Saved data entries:

┌──

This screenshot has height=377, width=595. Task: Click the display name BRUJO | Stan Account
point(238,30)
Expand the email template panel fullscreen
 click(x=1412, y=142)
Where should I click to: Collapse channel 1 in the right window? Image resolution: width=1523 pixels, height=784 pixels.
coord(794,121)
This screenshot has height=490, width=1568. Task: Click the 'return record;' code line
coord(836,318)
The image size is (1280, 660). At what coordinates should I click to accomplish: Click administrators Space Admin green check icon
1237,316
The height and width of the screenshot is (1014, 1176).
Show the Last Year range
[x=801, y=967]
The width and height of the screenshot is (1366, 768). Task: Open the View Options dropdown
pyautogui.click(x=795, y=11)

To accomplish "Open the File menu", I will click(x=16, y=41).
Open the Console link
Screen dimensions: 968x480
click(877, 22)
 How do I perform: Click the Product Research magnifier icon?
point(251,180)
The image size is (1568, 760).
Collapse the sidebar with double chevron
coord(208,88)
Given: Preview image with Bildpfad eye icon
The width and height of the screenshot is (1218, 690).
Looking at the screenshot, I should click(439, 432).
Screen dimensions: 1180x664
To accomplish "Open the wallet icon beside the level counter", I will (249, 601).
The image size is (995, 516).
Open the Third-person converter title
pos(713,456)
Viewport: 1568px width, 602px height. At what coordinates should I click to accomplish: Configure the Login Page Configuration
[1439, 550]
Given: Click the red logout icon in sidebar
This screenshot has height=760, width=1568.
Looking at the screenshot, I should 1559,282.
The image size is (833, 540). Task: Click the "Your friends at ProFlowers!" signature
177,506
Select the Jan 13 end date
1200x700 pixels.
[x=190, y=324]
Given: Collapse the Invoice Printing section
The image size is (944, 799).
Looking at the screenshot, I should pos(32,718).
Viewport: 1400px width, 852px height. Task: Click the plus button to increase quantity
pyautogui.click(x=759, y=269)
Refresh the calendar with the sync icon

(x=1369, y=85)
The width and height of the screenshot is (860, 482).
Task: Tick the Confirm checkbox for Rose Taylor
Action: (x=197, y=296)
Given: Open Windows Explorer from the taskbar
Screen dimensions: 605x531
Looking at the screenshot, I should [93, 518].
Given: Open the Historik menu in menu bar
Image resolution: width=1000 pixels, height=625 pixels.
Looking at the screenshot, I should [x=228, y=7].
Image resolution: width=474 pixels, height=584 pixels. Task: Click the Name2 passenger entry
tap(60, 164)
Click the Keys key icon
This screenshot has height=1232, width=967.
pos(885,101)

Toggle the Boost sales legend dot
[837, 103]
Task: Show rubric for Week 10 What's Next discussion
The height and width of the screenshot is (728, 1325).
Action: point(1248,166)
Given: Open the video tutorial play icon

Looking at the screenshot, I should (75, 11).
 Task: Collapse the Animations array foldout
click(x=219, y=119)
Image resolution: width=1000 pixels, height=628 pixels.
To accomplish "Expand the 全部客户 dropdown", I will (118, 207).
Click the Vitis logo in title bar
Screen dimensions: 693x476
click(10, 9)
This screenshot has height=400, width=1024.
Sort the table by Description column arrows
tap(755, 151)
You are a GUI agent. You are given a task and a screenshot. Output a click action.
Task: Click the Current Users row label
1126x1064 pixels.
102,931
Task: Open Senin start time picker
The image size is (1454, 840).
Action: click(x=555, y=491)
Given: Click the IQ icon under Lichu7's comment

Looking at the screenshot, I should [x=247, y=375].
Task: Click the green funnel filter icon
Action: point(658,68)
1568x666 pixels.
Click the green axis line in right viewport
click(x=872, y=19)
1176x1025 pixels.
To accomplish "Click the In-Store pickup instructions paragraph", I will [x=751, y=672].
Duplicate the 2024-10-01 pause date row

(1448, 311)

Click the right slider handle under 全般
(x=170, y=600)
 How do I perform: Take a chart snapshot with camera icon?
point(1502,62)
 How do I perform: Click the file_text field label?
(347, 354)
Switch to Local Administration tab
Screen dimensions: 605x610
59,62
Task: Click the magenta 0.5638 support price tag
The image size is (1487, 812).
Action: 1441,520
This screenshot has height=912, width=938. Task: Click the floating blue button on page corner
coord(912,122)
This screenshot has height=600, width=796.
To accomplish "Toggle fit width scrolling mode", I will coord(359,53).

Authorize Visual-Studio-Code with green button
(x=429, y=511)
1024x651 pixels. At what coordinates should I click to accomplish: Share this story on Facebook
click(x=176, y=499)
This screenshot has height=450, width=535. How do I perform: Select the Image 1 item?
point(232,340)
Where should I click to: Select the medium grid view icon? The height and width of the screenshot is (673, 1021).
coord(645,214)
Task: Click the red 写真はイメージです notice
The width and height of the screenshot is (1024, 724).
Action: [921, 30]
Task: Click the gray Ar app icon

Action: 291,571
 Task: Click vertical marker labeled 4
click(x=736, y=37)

└──

Reproduce the records in full, exactly as written.

This screenshot has height=377, width=595. Task: Click the display name BRUJO | Stan Account
point(238,30)
Expand the email template panel fullscreen
 click(x=1412, y=142)
Where should I click to: Collapse channel 1 in the right window? Image resolution: width=1523 pixels, height=784 pixels.
coord(794,121)
This screenshot has height=490, width=1568. Task: Click the 'return record;' code line
coord(836,318)
The image size is (1280, 660). At what coordinates should I click to accomplish: Click administrators Space Admin green check icon
1237,316
The height and width of the screenshot is (1014, 1176).
Show the Last Year range
[x=801, y=967]
The width and height of the screenshot is (1366, 768). Task: Open the View Options dropdown
pyautogui.click(x=795, y=11)

To accomplish "Open the File menu", I will click(x=16, y=41).
Open the Console link
Screen dimensions: 968x480
click(877, 22)
 How do I perform: Click the Product Research magnifier icon?
point(251,180)
The image size is (1568, 760).
Collapse the sidebar with double chevron
coord(208,88)
Given: Preview image with Bildpfad eye icon
The width and height of the screenshot is (1218, 690).
Looking at the screenshot, I should click(439, 432).
Screen dimensions: 1180x664
To accomplish "Open the wallet icon beside the level counter", I will (249, 601).
The image size is (995, 516).
Open the Third-person converter title
pos(713,456)
Viewport: 1568px width, 602px height. At what coordinates should I click to accomplish: Configure the Login Page Configuration
[1439, 550]
Given: Click the red logout icon in sidebar
This screenshot has height=760, width=1568.
Looking at the screenshot, I should 1559,282.
The image size is (833, 540). Task: Click the "Your friends at ProFlowers!" signature
177,506
Select the Jan 13 end date
1200x700 pixels.
[x=190, y=324]
Given: Collapse the Invoice Printing section
The image size is (944, 799).
Looking at the screenshot, I should pos(32,718).
Viewport: 1400px width, 852px height. Task: Click the plus button to increase quantity
pyautogui.click(x=759, y=269)
Refresh the calendar with the sync icon

(x=1369, y=85)
The width and height of the screenshot is (860, 482).
Task: Tick the Confirm checkbox for Rose Taylor
Action: (x=197, y=296)
Given: Open Windows Explorer from the taskbar
Screen dimensions: 605x531
Looking at the screenshot, I should [93, 518].
Given: Open the Historik menu in menu bar
Image resolution: width=1000 pixels, height=625 pixels.
Looking at the screenshot, I should [x=228, y=7].
Image resolution: width=474 pixels, height=584 pixels. Task: Click the Name2 passenger entry
tap(60, 164)
Click the Keys key icon
This screenshot has height=1232, width=967.
pos(885,101)

Toggle the Boost sales legend dot
[837, 103]
Task: Show rubric for Week 10 What's Next discussion
The height and width of the screenshot is (728, 1325).
Action: point(1248,166)
Given: Open the video tutorial play icon

Looking at the screenshot, I should (75, 11).
 Task: Collapse the Animations array foldout
click(x=219, y=119)
Image resolution: width=1000 pixels, height=628 pixels.
To accomplish "Expand the 全部客户 dropdown", I will (118, 207).
Click the Vitis logo in title bar
Screen dimensions: 693x476
click(10, 9)
This screenshot has height=400, width=1024.
Sort the table by Description column arrows
tap(755, 151)
You are a GUI agent. You are given a task and a screenshot. Output a click action.
Task: Click the Current Users row label
1126x1064 pixels.
102,931
Task: Open Senin start time picker
The image size is (1454, 840).
Action: click(x=555, y=491)
Given: Click the IQ icon under Lichu7's comment

Looking at the screenshot, I should [x=247, y=375].
Task: Click the green funnel filter icon
Action: point(658,68)
1568x666 pixels.
Click the green axis line in right viewport
click(x=872, y=19)
1176x1025 pixels.
To accomplish "Click the In-Store pickup instructions paragraph", I will [x=751, y=672].
Duplicate the 2024-10-01 pause date row

(1448, 311)

Click the right slider handle under 全般
(x=170, y=600)
 How do I perform: Take a chart snapshot with camera icon?
point(1502,62)
 How do I perform: Click the file_text field label?
(347, 354)
Switch to Local Administration tab
Screen dimensions: 605x610
59,62
Task: Click the magenta 0.5638 support price tag
The image size is (1487, 812).
Action: 1441,520
This screenshot has height=912, width=938. Task: Click the floating blue button on page corner
coord(912,122)
This screenshot has height=600, width=796.
To accomplish "Toggle fit width scrolling mode", I will coord(359,53).

Authorize Visual-Studio-Code with green button
(x=429, y=511)
1024x651 pixels. At what coordinates should I click to accomplish: Share this story on Facebook
click(x=176, y=499)
This screenshot has height=450, width=535. How do I perform: Select the Image 1 item?
point(232,340)
Where should I click to: Select the medium grid view icon? The height and width of the screenshot is (673, 1021).
coord(645,214)
Task: Click the red 写真はイメージです notice
The width and height of the screenshot is (1024, 724).
Action: [921, 30]
Task: Click the gray Ar app icon

Action: 291,571
 Task: Click vertical marker labeled 4
click(x=736, y=37)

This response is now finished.